JAXP DOM

From NovaOrdis Knowledge Base
Jump to navigation Jump to search

Internal

Overview

The JAXP DOM API is defined by W3C. The parsers implementing the DOM API translates an entire XML document into a memory tree structure, where each node contains on of the components of an XML structure. Once in memory, the DOM tree can be traversed and parsed arbitrarily. The Document tree elements are low level data structures. For higher level object structures, use JDOM or dom4j parsers instead.

Unlike an event-driver parser API, the DOM API is memory and CPU intensive.

The parsing process begins by using DocumentBuilderFactory to create a DocumentBuilder instance. The actual implementation is dictated by the value of the javax.xml.parsers.DocumentBuilderFactory system property. The DocumentBuilder produces a Document object as a result of a parse() method invocation. DOM and SAX parsers handle errors in a similar manner, the same exceptions are generated so the error handling code is virtually identical.
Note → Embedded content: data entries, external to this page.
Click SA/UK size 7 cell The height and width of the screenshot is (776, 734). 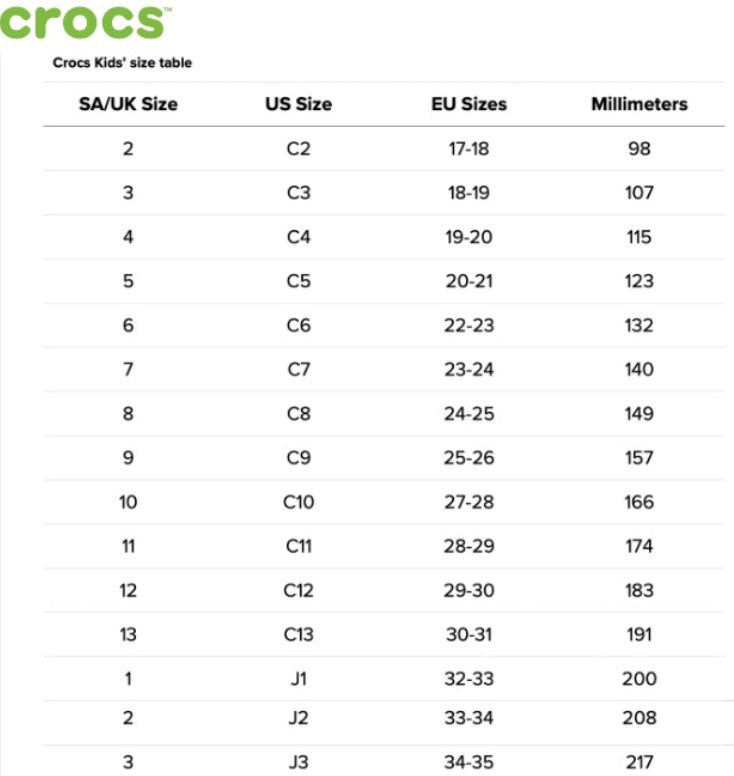[x=128, y=369]
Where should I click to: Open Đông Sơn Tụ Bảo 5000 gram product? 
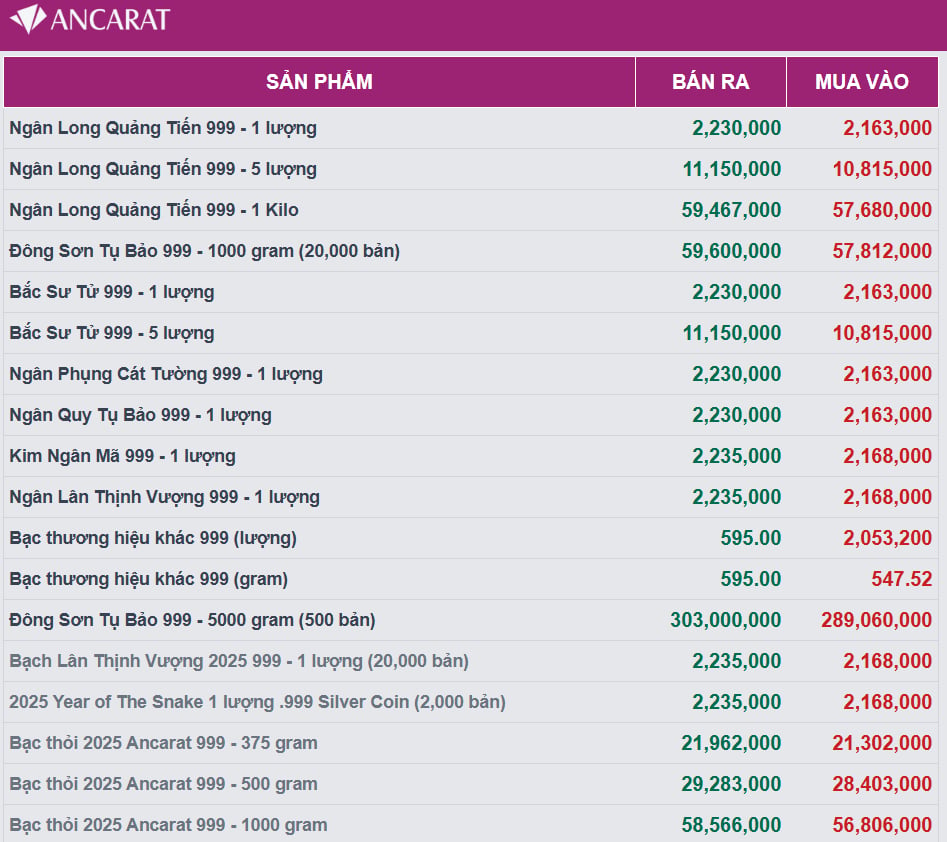tap(192, 620)
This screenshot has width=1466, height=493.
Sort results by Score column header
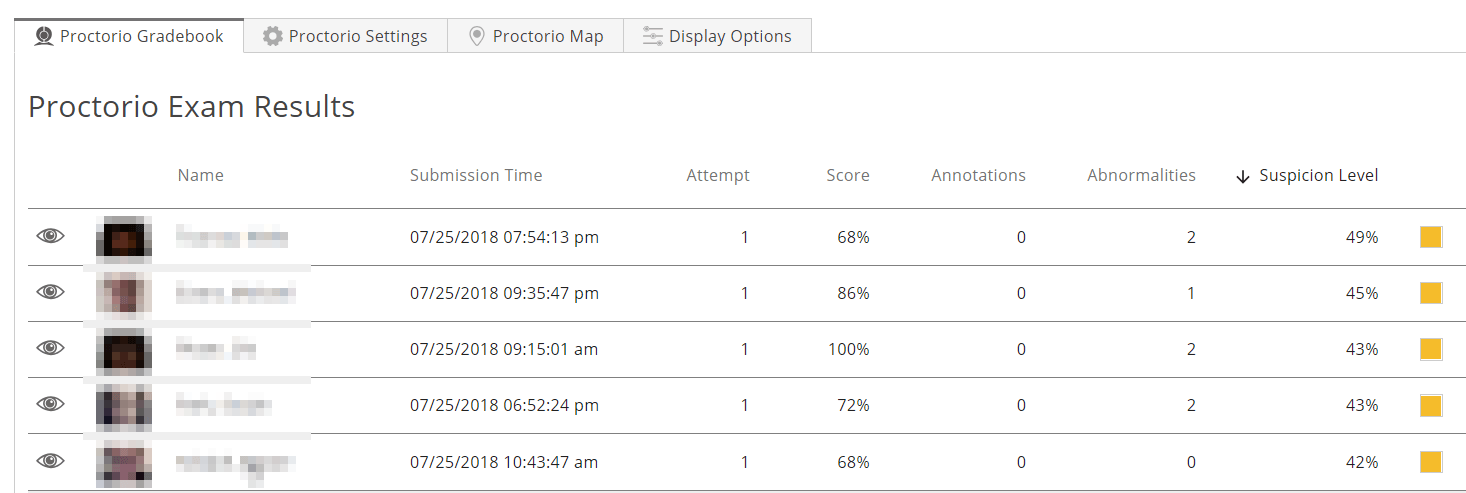[x=847, y=175]
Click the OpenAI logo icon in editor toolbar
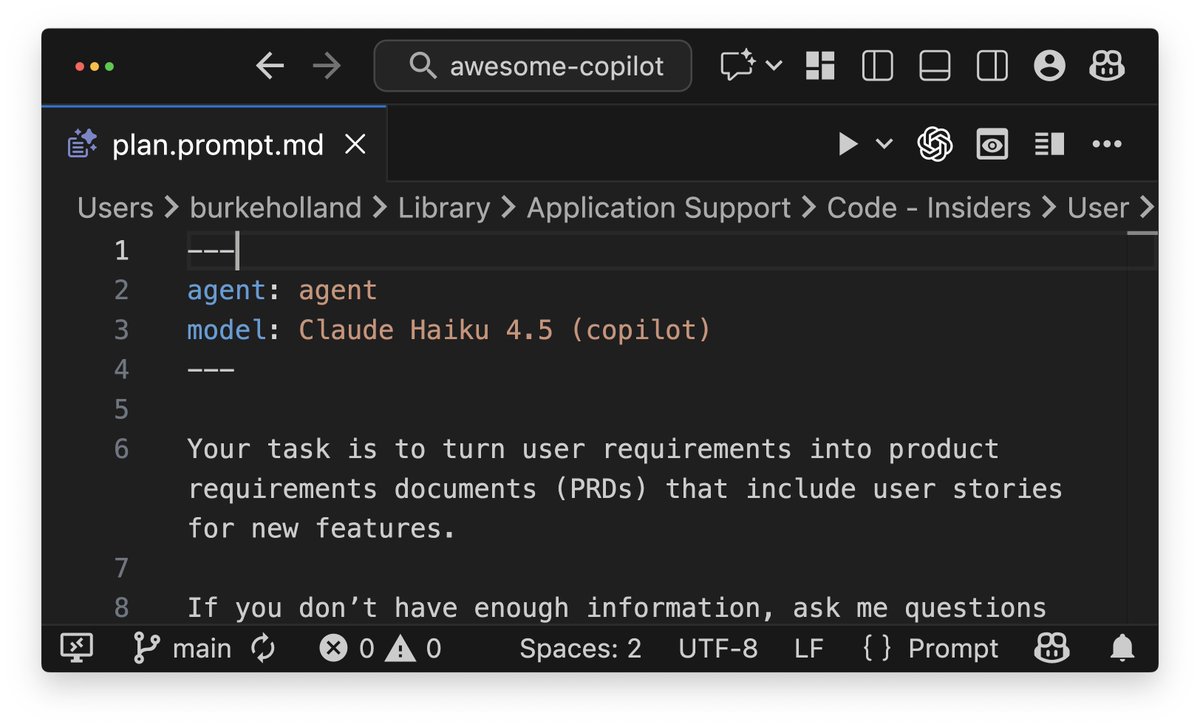The image size is (1200, 727). [x=935, y=145]
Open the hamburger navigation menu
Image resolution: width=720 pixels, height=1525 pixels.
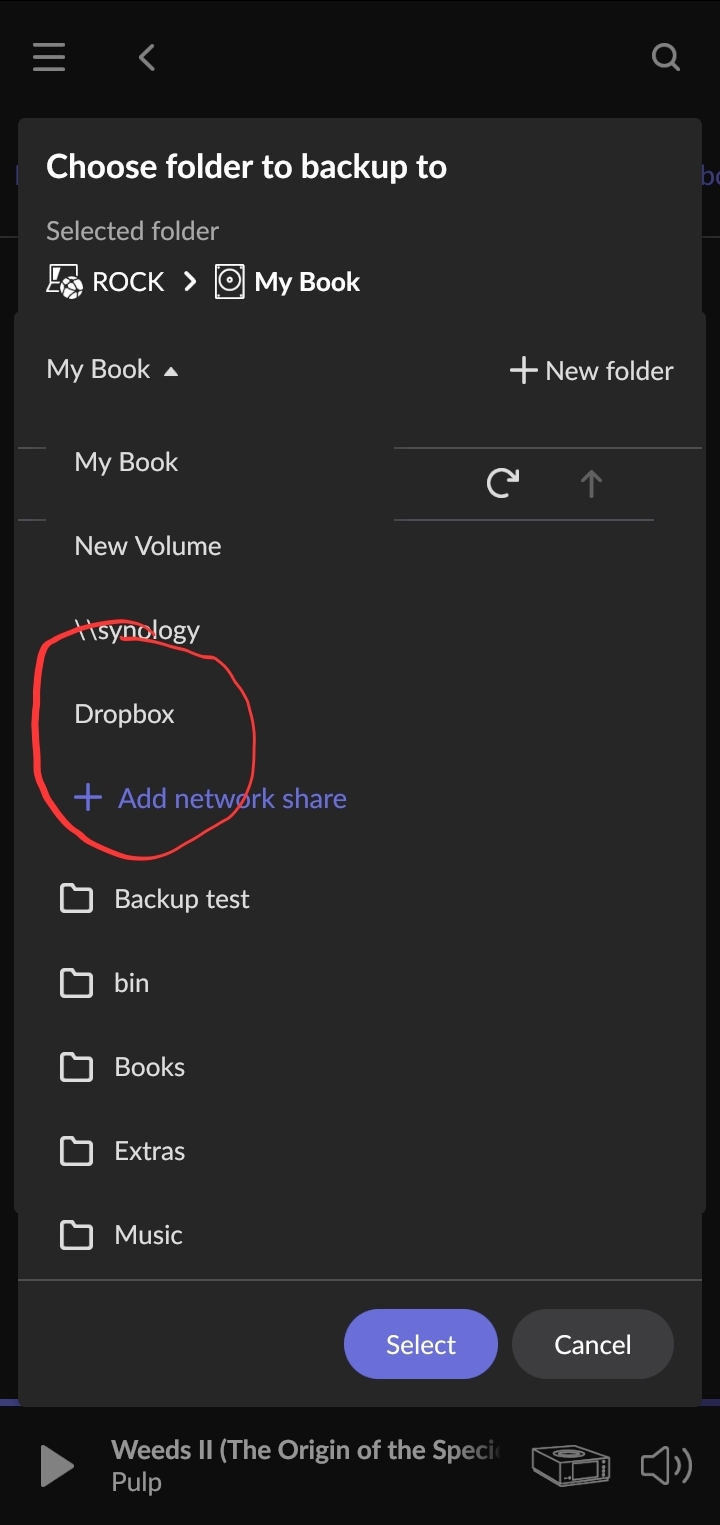(49, 57)
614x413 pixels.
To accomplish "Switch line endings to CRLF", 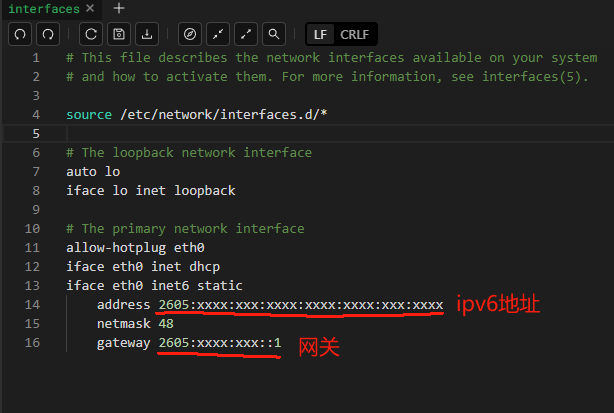I will point(354,34).
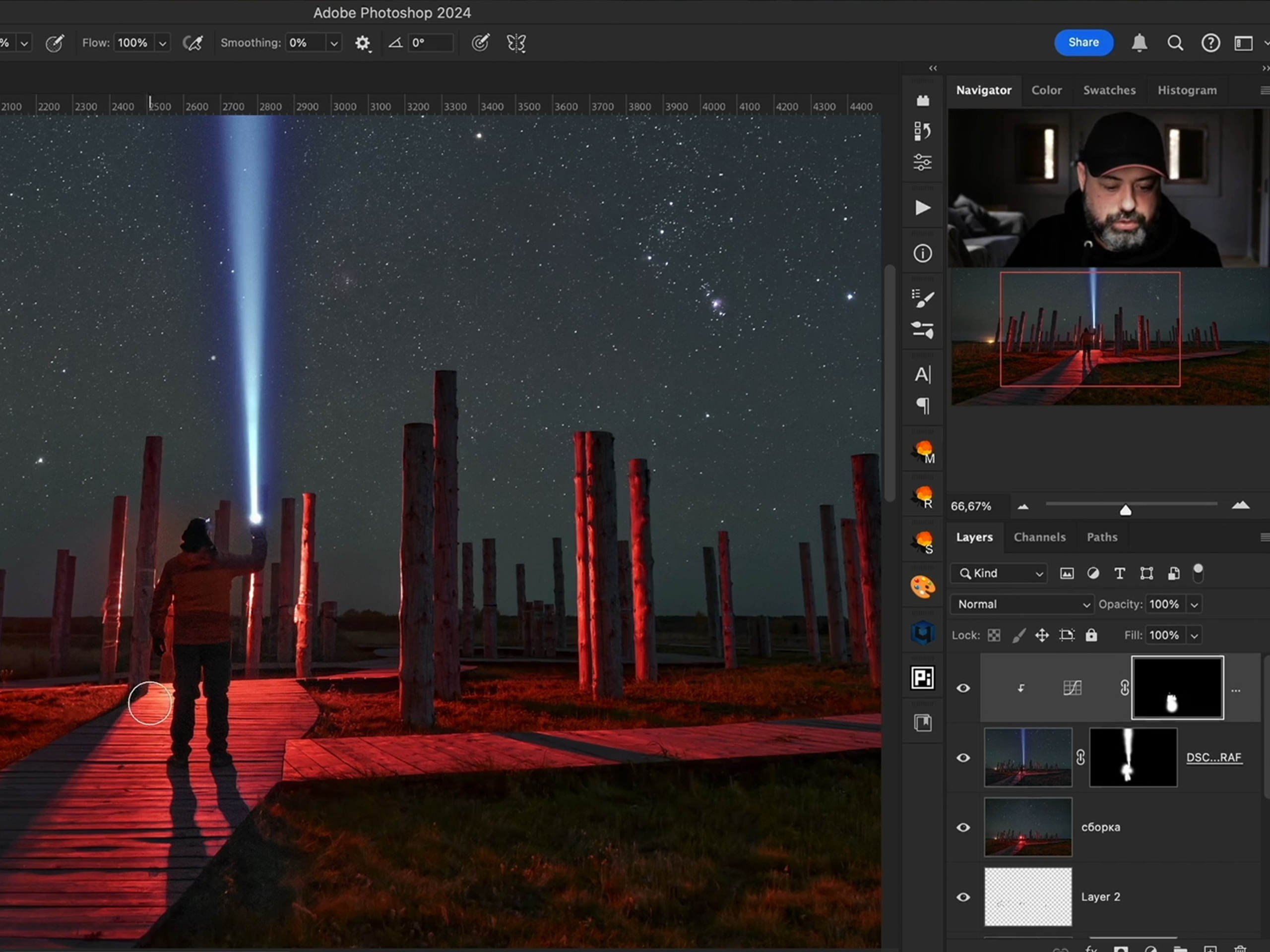The image size is (1270, 952).
Task: Open the Actions panel play icon
Action: (922, 208)
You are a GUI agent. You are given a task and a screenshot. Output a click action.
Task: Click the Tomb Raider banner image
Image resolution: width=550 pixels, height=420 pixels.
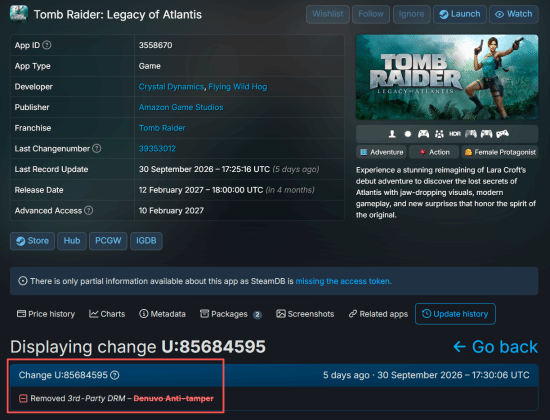[447, 77]
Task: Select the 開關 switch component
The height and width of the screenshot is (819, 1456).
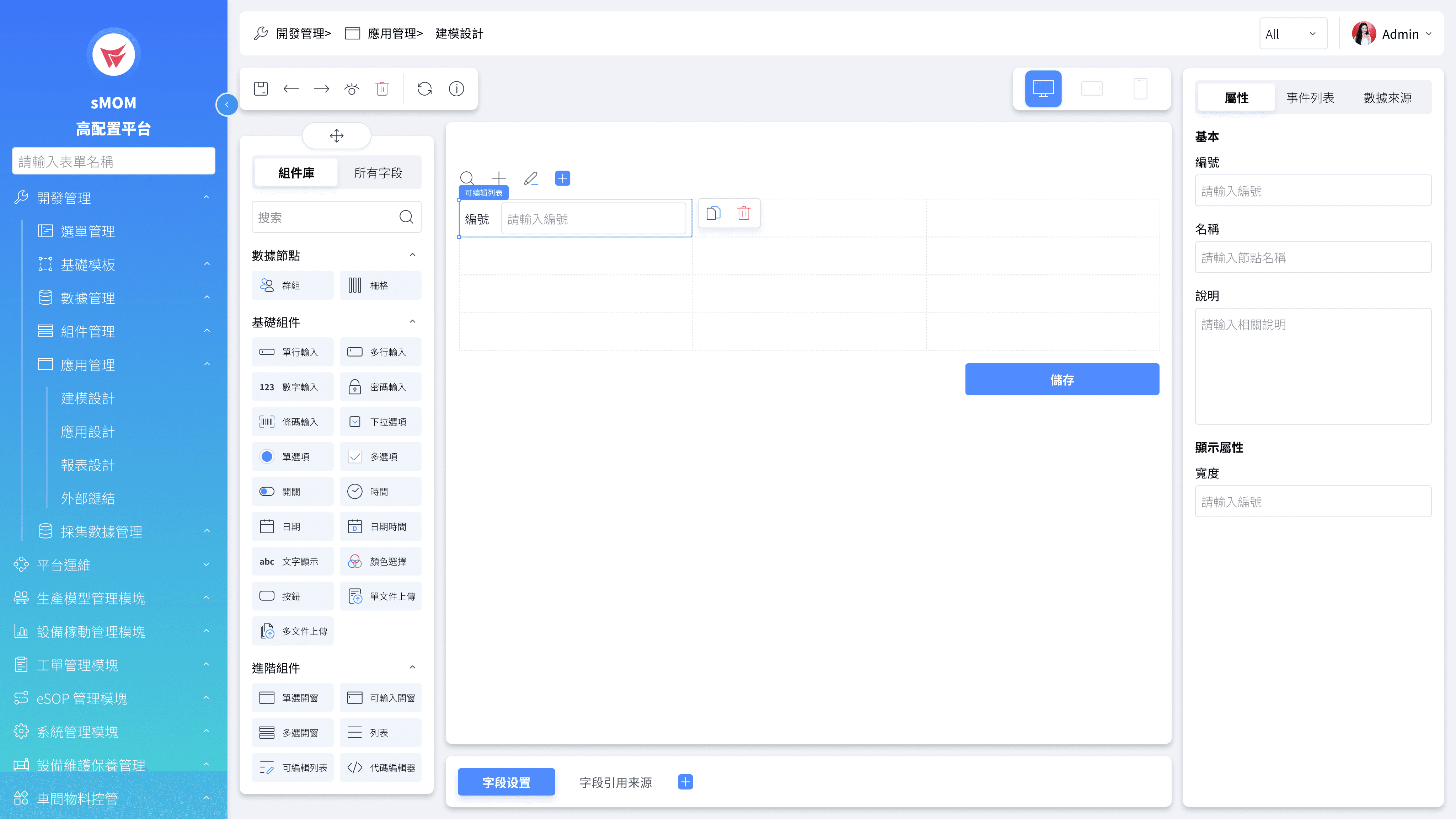Action: pos(292,492)
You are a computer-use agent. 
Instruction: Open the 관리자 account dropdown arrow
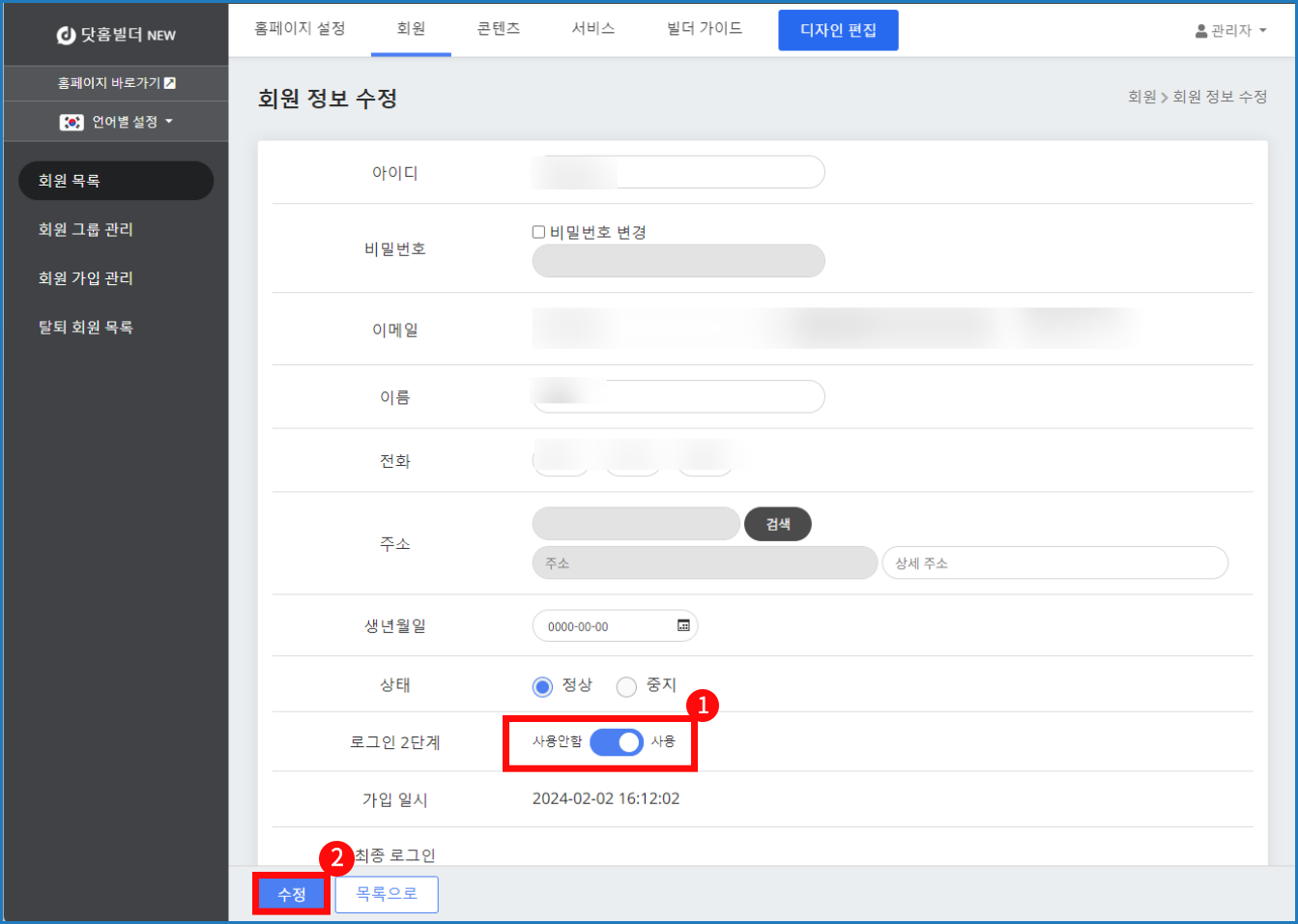[x=1263, y=31]
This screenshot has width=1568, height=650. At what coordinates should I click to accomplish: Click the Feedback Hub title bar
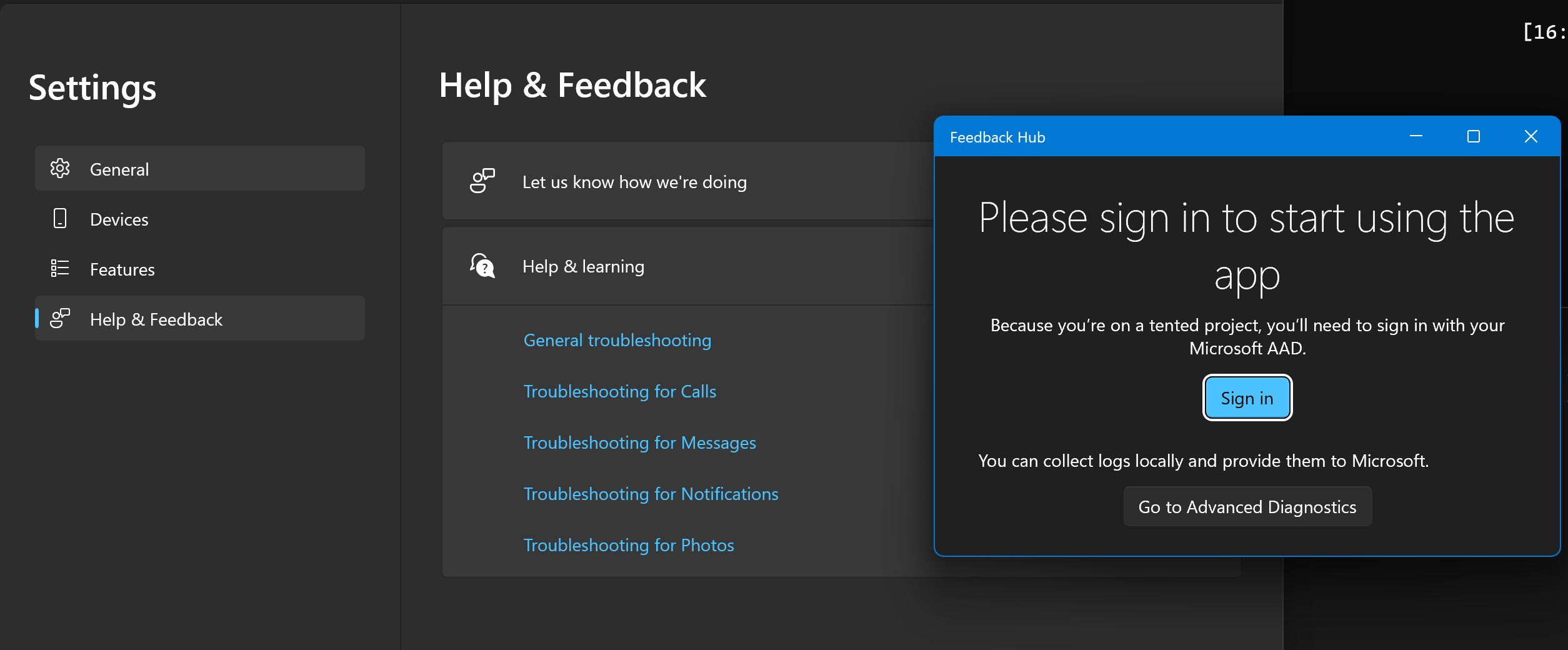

JAXP DOM and SAX use the same error handling mechanism: a JAXP-conformant document builder is required to report SAX exceptions when it has trouble parsing an XML document.

DOM Reference

DOM Reference

When to Use JAXP DOM, JDOM or dom4j?

DOM Tree Nodes as Objects

The data structures referred to from the tree produced by a DOM parser are low-level structures, as DOM is intended to be language neutral, and not oriented towards objects. It is the difference in what constitutes a "node" in the data hierarchy that primarily accounts for the differences in programming with these APIs.

Also, because DOM needs to support a mixed content model, the DOM nodes are inherently very simple. The fact that the "content" of an XML element is the name of the element itself, and not what follows between the start and end brackets is emblematic of this fact. The value of an element is not the same as its content.

With JDOM or dom4j, each node in the hierarchy is an object. These APIs are not primarily designed to support a mixed content situation.

Validation

The JAXP DOM implementation supports XML Schema, so documents can be validated on parsing, which is not the case with JDOM and dom4j.

Capability to Handle Mixed Content

The DOM API supports a mixed content model.

JDOM and dom4j allow handling of mixed content, but they are primarily designed for applications where the XML structure contains data, and the data typically is either text, or other elements, but not both.

DOM Examples

DOM Examples

Component Packages

  • javax.xml.parsers defines DocumentBuilderFactory and DocumentBuilder classes, and error types.
  • org.w3c.dom defines the Document class and other DOM components.